Conocí el Río Fragua en 1993, cuando por el DANE fui encargado para resolver un conflicto en la llamada Baja Bota Caucana, porque empadronadores del Caquetá censaron como propios a los pobladores del otro lado, que pertenecen al departamento del Cauca tan olvidados de la metrópoli payanes como su río, sin saber que al pararse sobre esa tierra se nadaba sobre un mar de petróleo. Mi impresión, al ver el río, fue mayúscula. Sus aguas cristalinas, limpias, toman el color de la naturaleza que las rodea, a veces un azul profundo cuando el cielo es su techo, a veces tonos verdes cuando los árboles frondosos se retratan tranquilos en su espejo que cambia al mecer de la brisa tranquila a amarillos suaves, como para impresionar al más avezado arquitecto de la prosa descriptiva.
En esa oportunidad no tuve más remedio que lanzarme a su corriente, nadar y tragar esa agua de sabor precioso, dulce, refrescante, reposada, como solo en los sueños se puede acceder. Creo que la había sentido antes como una ilusión. Me abrazó como su amante con esos brazos tiernos de una mujer desnuda, y me puso a beber de su seno sin ceremonia, sin compromiso, en el amor fraterno de no olvidarnos, de mantenernos limpios.
A los años tengo la oportunidad de volver y, ahí está, joven, lozano, con sus alrededores poblados; la mayoría de los habitantes de la rivera son conscientes del regalo natural que pueden disfrutar mientras lo cuiden, que tienen que preservarlo para que muchos lo gocen. Sentí celo y alegría al ver a mi hija Cristina disfrutarlo, vadearlo a brazo cuando nunca había nadado en río, cruzarlo en potrillo (pequeña canoa) y retratarse con los peces vivos que circundan sin temor sus aguas bajas. Grande fue mi dicha al saberme heredar un imponderable para quienes vienen atrás a suceder nuestra existencia, porque en erótico contubernio pueden zambullirse en sus aguas vírgenes.
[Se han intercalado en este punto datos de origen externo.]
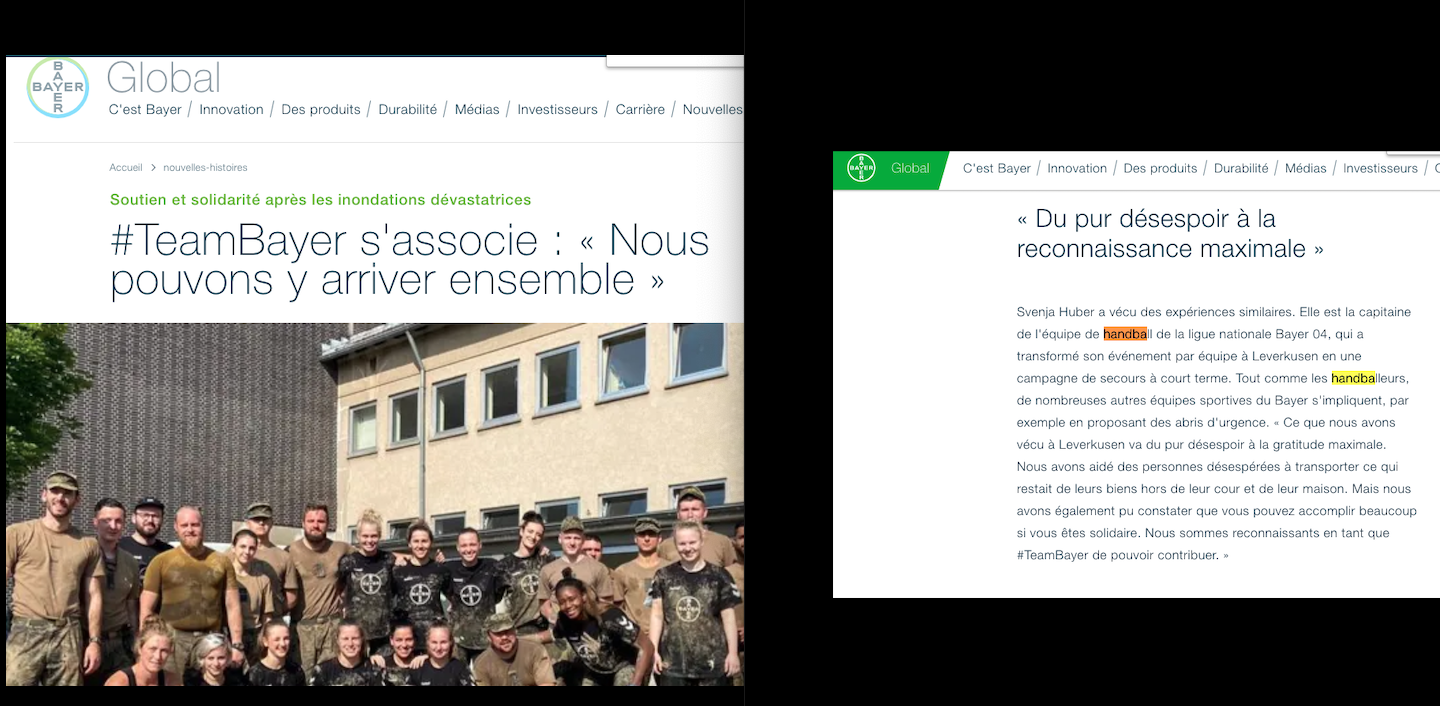The image size is (1440, 706).
Task: Select Investisseurs in the left page navigation
Action: (x=557, y=110)
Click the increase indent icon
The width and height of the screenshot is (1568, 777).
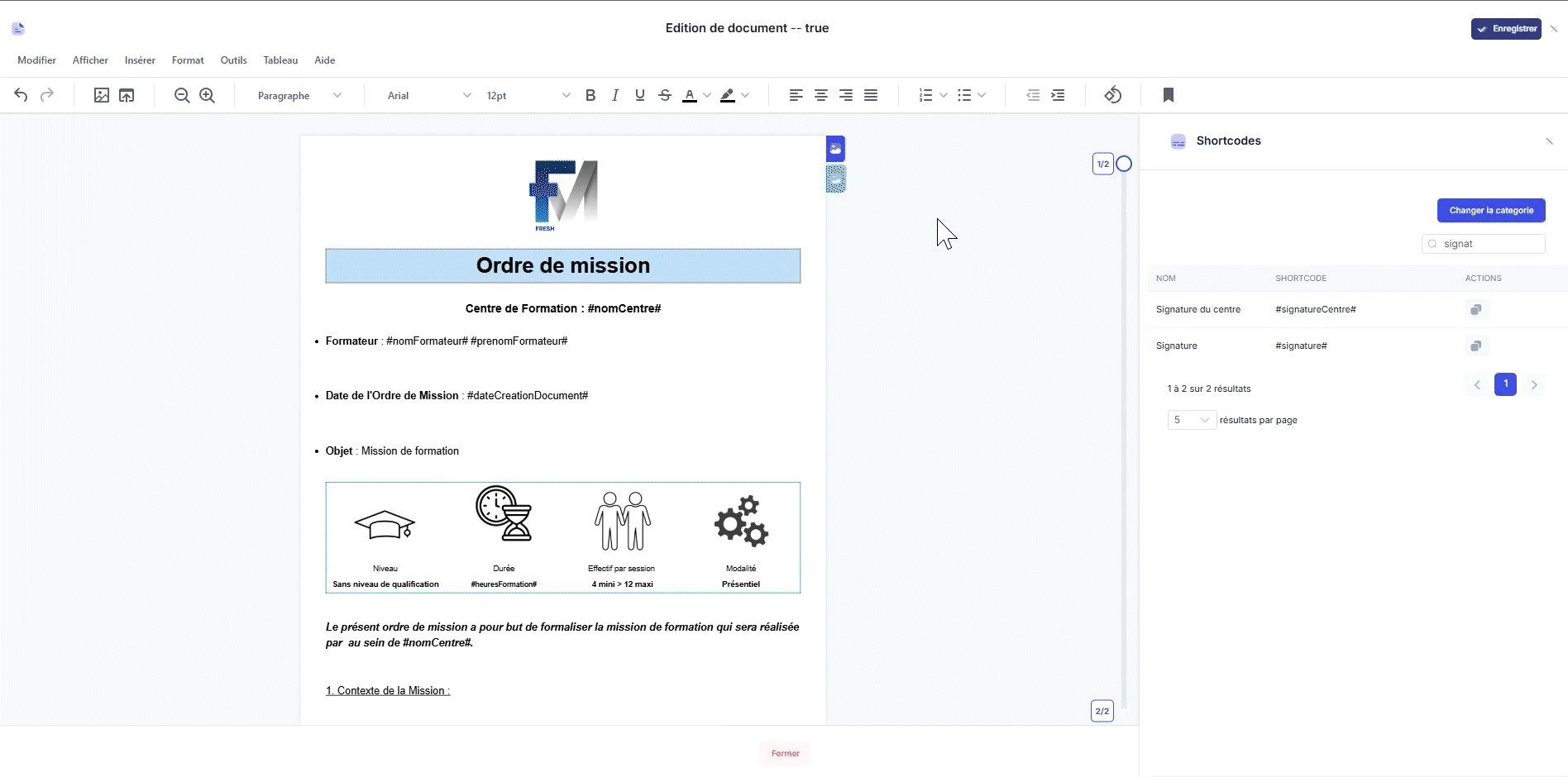(1058, 95)
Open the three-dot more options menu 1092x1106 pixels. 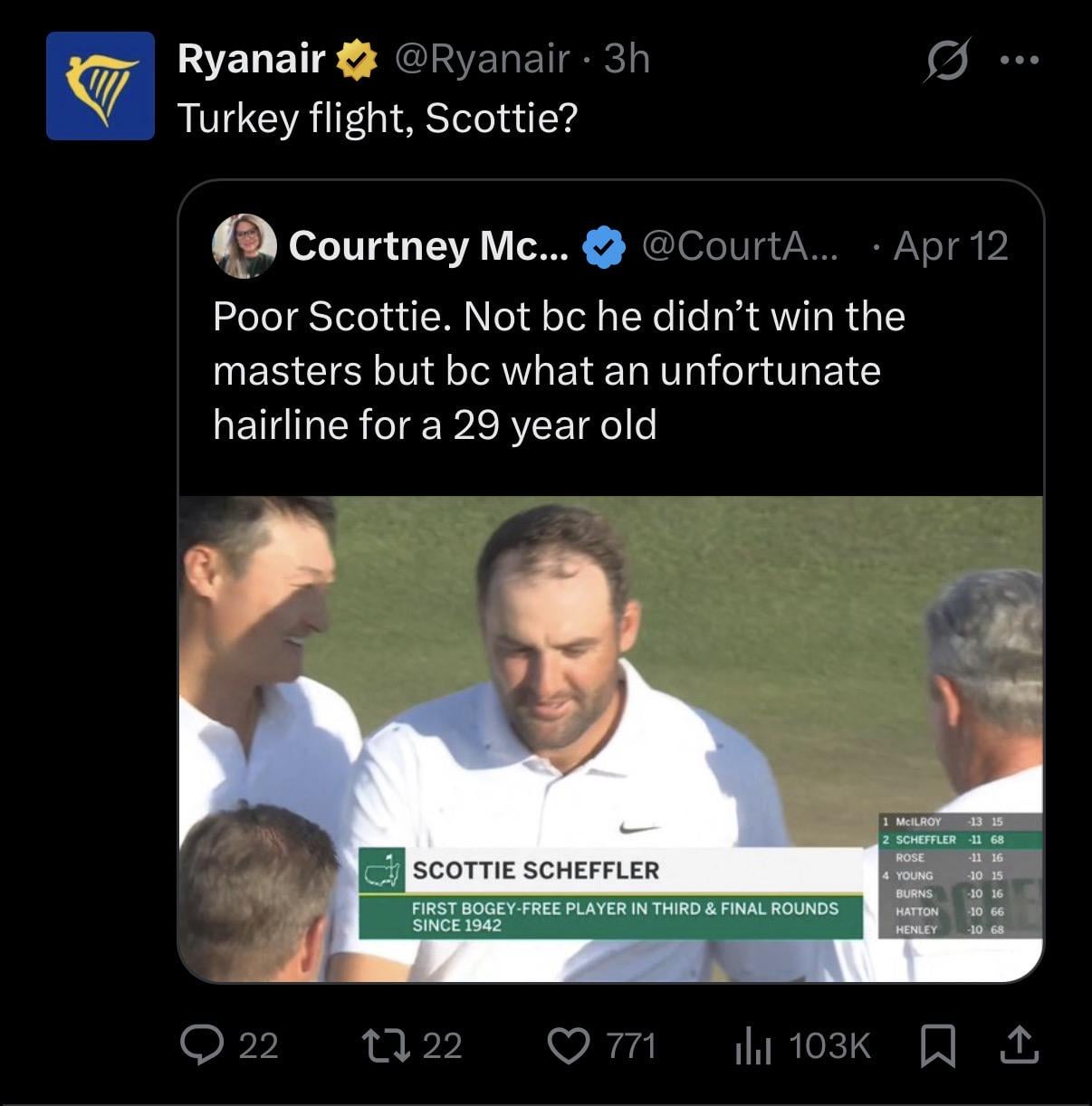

Cuando me alejaba de su orilla pedí al boga que me regresara al lugar donde habíamos pernoctado y prendido la hoguera para prepararnos el sancocho, porque algo estábamos destruyendo: no cabe allí el no-me-importa con que destruimos todo a nuestro paso, como los peores depredadores del único lugar que cuenta con el preciado don de la vida. Conmigo vinieron mis compañeros visitantes, y entre todos revisamos el lugar, recogimos las bolsas y los envases plásticos para llevarlos de allí, para no saber qué hacer con ellos, en un esfuerzo por conservar el río, en un esfuerzo por mantener sus límpidas arenas aseadas con la promesa de regresar un día, aún después de muerto, pues nada me parece más delicioso que descansar en el último paraíso. ¡Ojalá quienes vayan a conocerlo tengan la conciencia de cuidarlo!